_TASK_: Within the listing below, please copy exactly the lines between the line holding "Where should I click to: Click the filter" and the line holding "This screenshot has width=1568, height=742.", inclusive.

*** Opening of DATA PROVIDED ***

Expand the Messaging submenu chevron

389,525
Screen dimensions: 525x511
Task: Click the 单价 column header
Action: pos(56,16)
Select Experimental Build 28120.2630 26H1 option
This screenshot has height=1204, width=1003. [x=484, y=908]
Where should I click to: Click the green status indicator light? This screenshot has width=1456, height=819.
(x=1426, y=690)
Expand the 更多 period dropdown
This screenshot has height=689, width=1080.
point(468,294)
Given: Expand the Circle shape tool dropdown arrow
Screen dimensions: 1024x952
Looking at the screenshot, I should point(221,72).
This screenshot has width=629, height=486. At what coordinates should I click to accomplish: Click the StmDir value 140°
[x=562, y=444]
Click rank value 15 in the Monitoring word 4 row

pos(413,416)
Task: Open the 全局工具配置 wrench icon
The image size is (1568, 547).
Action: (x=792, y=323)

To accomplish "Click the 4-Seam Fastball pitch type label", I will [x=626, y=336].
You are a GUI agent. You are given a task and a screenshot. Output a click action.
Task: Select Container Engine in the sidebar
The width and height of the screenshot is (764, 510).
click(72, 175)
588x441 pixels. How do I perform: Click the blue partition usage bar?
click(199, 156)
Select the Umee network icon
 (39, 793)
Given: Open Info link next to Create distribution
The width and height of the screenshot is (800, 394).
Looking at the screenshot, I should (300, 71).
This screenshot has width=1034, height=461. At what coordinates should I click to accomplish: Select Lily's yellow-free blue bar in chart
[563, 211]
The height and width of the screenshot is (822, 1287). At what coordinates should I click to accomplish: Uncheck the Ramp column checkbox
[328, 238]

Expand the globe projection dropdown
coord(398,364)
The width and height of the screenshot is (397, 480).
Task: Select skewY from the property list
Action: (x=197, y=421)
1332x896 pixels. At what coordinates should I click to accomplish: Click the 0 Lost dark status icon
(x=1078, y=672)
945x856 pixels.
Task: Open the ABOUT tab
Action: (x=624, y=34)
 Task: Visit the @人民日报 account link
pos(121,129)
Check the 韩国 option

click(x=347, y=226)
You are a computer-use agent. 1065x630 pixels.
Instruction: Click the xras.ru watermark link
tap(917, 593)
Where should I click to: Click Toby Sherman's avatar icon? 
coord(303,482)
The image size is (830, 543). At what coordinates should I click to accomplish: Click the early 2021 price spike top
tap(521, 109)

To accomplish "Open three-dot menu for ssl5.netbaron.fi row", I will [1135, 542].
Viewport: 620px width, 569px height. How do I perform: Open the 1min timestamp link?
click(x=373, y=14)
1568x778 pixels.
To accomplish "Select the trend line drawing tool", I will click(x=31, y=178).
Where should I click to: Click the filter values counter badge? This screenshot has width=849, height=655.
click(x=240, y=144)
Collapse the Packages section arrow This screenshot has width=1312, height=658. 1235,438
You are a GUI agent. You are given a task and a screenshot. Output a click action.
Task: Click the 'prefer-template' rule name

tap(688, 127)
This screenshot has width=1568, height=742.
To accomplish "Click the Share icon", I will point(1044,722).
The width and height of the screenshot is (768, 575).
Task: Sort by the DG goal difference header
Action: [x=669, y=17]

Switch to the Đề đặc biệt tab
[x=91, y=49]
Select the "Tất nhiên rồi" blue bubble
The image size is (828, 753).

*** Close of DATA PROVIDED ***

_RESPONSE TO THE EXERCISE_:
Where should I click to: Click the filter values counter badge? This screenshot has width=849, height=655.
click(x=240, y=144)
Collapse the Packages section arrow This screenshot has width=1312, height=658. 1235,438
You are a GUI agent. You are given a task and a screenshot. Output a click action.
Task: Click the 'prefer-template' rule name

tap(688, 127)
This screenshot has width=1568, height=742.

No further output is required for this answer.